### Problem requirements
If a line of the material holds the string "computer", please copy it.

### Records supplied
# # # #
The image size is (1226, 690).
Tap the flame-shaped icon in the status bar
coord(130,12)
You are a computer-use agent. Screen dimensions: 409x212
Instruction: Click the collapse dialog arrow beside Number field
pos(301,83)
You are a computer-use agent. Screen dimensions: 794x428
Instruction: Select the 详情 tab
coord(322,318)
# # # #
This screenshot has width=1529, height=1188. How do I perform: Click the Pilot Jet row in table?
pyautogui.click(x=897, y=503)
# # # #
### Answer for this exercise
You are a computer-use agent. Screen dimensions: 409x212
You are a computer-use agent. Screen dimensions: 794x428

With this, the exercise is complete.